The main benefit for me is that it feels much more ergonomic compared with a regular mouse or even a vertical mouse or trackball and I don't get anywhere near as much wrist or shoulder pain - especially in the cold temps in the middle of winter where I am. There is a bit of an adjustment period and I find for interacting with small UI elements such as buttons it can be a bit tricky, but for me the benefits outweigh the downsides. The only other downside I can think of is that when using the tablet over bluetooth (wired is also an option and tracks a little more smoothly) the battery only lasts 1½ days compared with the weeks/months a wireless mouse would go for.

I'm an artist and haven't used a mouse since somewhere in the 00's when I developed some RSI in my index finger while working in the Flash animation mines.

Annoyances: games that require you to push the cursor against the edge of the screen to move the view, app/website developers who force tiny scrollbars that constantly hide themselves despite me setting the OS to never hide scrollbars, having to restart the tablet drivers most of the time when I move between having the laptop docked with the big screen and big tablet on the desk, and taking it out to a cafe or the park and using the smaller tablet that lives in my laptop bag.

This seems very similar to another open-source tablet effort, which went a step further and designed a Hall effect sensor-based tablet: https://github.com/pompyboard/pompyboard

The creator of it has showcased the prototype at an osu!* streamer's channel (since low-latency absolute positioning devices are highly desired for playing osu!): https://www.youtube.com/watch?v=v1afJ7OpacU

* that is osu! (sic) rhythm game, not to be confused with OSU universities

Has it actually reached properly functional state?

The showcase video didn't look very convincing and neither website nor the discord channel contained a lot more information. Although I didn't dig through discord history too carefully.

It's one thing to hook up 200 hall effect sensors to a MCU, and read few of them or send data over HID at 8000Hz. It's different thing to read all 200 at 8000Hz and figure out the position with reasonable resolution and accuracy.

Can it also detect the exact moment pen touches tablet or additional button clicks?

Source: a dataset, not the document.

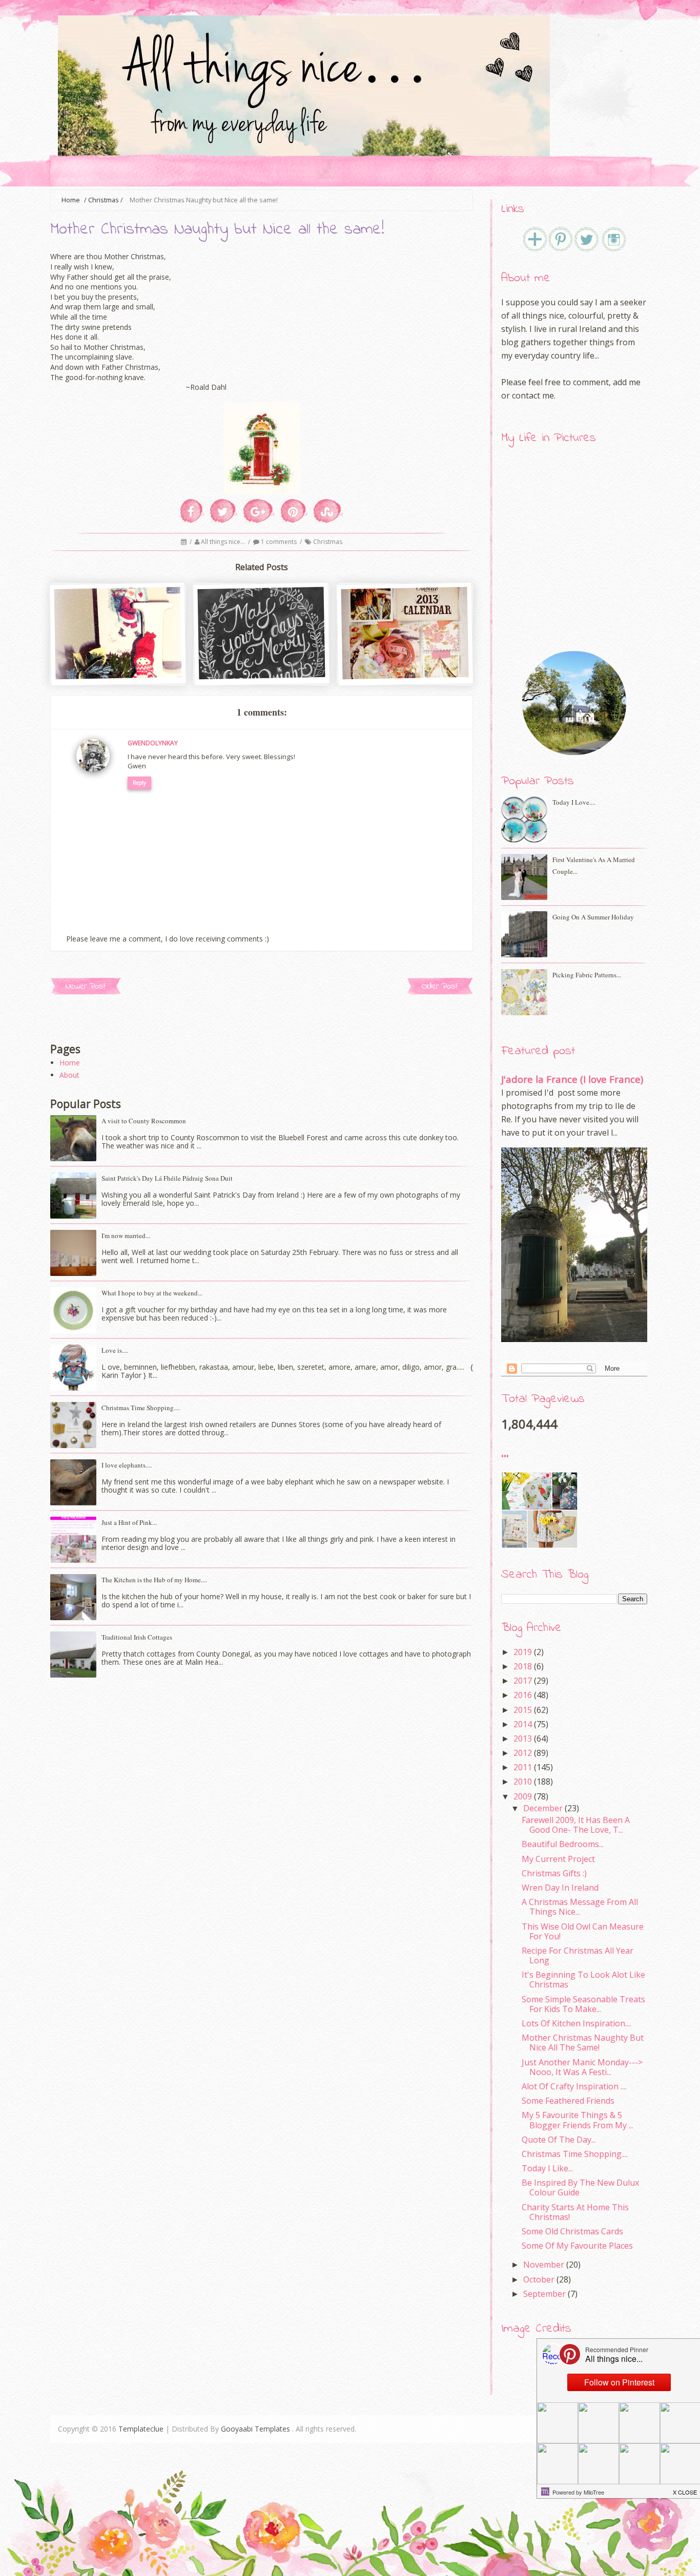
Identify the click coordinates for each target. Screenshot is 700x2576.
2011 (522, 1767)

Or does it require taping keyboard with other hand? Which is probably fine for OSU, but less so for drawing.

Some of Wacom's tablets can be used with both the pen or with your finger (acting like a touchpad).

Anyone have any idea whether the touchpad part could be made open-source? Or even some closed sourced off-the-shelf solution that could be integrated with the above?

EDIT: There is a Canadian company that has recently released an open source trackpad called the Ploopy Trackpad [1].